TASK PROMPT:
Show all lines from the records below in which the string "agent" is present.

==================================================

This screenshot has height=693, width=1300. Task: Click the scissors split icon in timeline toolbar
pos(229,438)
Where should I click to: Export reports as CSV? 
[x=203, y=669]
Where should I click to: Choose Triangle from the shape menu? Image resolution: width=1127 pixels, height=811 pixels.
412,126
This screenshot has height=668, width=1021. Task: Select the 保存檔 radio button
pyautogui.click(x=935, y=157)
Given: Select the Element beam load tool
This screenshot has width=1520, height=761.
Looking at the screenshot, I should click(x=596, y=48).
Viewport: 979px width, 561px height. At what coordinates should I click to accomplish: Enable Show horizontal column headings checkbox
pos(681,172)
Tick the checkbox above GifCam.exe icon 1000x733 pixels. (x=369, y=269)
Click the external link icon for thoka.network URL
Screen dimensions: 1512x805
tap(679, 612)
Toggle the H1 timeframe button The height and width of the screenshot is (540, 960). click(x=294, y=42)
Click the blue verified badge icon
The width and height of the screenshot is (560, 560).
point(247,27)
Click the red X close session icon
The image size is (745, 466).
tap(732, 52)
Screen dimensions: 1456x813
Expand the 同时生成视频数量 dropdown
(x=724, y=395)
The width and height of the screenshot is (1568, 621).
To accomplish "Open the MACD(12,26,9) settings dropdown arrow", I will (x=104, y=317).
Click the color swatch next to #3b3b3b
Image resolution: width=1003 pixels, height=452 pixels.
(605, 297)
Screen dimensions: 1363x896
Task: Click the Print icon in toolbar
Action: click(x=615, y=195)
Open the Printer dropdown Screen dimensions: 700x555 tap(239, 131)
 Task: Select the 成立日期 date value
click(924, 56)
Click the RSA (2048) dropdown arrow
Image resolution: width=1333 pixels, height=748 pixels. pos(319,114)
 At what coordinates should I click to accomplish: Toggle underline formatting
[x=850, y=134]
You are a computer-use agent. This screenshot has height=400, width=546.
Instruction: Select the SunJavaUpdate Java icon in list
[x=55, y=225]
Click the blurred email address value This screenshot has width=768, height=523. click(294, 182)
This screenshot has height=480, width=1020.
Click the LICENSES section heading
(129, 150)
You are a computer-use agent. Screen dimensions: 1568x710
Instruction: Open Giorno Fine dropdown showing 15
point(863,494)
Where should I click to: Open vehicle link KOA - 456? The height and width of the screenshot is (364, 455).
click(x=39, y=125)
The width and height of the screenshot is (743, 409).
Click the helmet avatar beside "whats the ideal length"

==================================================

EXERCISE ANSWER:
You are a computer-use agent. This screenshot has height=400, width=546.
You are a computer-use agent. Screen dimensions: 1568x710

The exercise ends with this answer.